I don't believe in astrology, but I was amused when Kymm brought the Virgo horoscope to my attention. See, Friday was the first time I was seeing Robert in a few months. So I had to check his horoscope too (hence, the Cancer one shown above) and I even printed them out for his entertainment. I'm still no believer but these were nicely accurate. And I'm not saying much more about that since I can't give away for free all the fine detail I'm saving up for that erotic bestseller I'll write some day.

The other major event of the weekend was going to the A's vs. Angels at the Oakland Coliseum. It's officially "Network Associate's Coliseum" and they have these silly signs around that read "meet me at the Net." But, of course, nobody calls it that. This was part of my attempt to go to every major league ballpark, by the way. Neither team is one I really care about, though the A's used to be hateful, particularly in the days of Tony LaRussa, who seems less offensive in Saint Louis, somehow. The Angels are just a hopelessly uninteresting team, lacking in ardent fans. My take on the A's victory was that Tim Hudson is a decent enough pitcher, but the bigger factor was poor fielding by the Angels.

The other thing I wanted to write about was an interesting psychological insight I had. I'd called my grandfather's cousin earlier in the week, asking assorted genealogical questions. (I learned a few interesting things, including the existence of a branch of the family in Argentina, but that's besides the point.) He went on to ask some about my brother and me. When I started to tell somebody about the conversation, I said it was interesting that a more distant relative could make me feel guilty about not having children when my own mother can't. But that's really silly. He didn't make me feel anything. I feel the way I feel and I just recognized it because of the conversation. I'm used to being on the defensive with my mother, so the immediate feelings there are different. With her, it's easy to just say, "you want to be a grandmother so badly, talk to my brother."
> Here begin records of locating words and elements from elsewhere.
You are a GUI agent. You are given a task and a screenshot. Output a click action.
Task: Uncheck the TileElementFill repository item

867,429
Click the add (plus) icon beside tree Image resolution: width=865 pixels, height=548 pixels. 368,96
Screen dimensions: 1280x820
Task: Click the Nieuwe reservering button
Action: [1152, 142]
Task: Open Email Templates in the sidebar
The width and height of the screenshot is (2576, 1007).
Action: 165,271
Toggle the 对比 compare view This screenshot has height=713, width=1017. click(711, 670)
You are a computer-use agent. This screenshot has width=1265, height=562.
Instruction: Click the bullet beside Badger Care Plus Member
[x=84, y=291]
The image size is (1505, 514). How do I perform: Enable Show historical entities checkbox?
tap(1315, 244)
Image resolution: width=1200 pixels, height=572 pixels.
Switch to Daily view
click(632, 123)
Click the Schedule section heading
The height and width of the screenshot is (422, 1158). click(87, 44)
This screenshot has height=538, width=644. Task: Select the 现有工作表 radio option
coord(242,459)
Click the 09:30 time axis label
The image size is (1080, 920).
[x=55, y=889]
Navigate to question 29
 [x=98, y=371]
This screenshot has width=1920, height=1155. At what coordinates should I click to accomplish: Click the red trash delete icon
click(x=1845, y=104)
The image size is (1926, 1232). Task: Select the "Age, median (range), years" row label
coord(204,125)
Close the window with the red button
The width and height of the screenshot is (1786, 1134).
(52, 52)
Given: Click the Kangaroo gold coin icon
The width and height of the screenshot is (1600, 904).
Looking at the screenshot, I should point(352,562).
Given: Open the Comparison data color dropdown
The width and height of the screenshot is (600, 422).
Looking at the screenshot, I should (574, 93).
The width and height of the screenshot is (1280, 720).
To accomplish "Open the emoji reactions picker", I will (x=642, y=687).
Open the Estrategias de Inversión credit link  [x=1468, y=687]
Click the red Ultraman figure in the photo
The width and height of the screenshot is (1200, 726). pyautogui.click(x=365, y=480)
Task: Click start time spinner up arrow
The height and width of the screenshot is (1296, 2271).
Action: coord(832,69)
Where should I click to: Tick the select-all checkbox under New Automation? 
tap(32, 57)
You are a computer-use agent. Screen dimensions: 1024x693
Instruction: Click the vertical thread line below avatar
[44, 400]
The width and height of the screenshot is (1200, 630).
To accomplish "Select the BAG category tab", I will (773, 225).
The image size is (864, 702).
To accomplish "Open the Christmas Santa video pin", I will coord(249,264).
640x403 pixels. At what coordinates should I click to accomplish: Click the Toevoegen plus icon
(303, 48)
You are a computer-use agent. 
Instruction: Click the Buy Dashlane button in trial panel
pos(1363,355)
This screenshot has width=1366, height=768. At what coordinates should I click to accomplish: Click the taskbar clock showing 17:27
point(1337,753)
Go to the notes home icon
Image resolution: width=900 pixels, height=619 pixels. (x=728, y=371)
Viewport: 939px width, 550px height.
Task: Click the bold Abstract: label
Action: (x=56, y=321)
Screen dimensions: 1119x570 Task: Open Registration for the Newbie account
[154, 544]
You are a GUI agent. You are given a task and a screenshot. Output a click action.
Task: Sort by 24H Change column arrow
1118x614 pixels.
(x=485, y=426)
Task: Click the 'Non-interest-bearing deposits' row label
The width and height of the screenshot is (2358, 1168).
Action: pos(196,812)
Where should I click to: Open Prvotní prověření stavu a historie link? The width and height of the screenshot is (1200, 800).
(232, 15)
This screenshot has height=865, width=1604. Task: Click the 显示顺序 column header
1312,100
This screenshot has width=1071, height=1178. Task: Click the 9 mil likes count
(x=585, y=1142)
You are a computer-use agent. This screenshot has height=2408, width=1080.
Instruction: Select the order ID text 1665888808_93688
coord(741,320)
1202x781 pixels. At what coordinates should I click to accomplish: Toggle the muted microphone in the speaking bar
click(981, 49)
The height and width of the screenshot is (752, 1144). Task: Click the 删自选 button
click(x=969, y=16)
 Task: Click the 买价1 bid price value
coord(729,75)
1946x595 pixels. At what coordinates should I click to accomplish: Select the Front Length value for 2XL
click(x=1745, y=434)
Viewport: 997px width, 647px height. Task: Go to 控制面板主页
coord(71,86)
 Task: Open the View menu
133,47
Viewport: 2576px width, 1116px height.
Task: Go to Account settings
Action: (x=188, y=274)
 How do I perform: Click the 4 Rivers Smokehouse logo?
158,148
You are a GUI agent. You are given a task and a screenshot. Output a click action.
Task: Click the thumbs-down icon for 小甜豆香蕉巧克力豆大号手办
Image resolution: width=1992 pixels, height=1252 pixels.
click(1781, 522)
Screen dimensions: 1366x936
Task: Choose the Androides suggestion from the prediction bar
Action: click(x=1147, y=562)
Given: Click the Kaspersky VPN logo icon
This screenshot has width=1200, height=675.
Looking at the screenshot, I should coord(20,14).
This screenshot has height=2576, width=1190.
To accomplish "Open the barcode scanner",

The same insight is useful when it comes to Robert. I was distracted all day Friday, thinking about seeing him that evening - but that's my reaction and it's not really his fault per se. Similarly, that my frustration about our situation is not his fault either. I went into the relationship with my eyes open, knowing that I want two mutually exclusive things. I've also complained in the past that he makes me feel that I'm wasting my education since I'm not doing much that qualifies as actual research. But, again, the truth is that I sometimes feel that way and whether or not he even thinks that is beyond the point.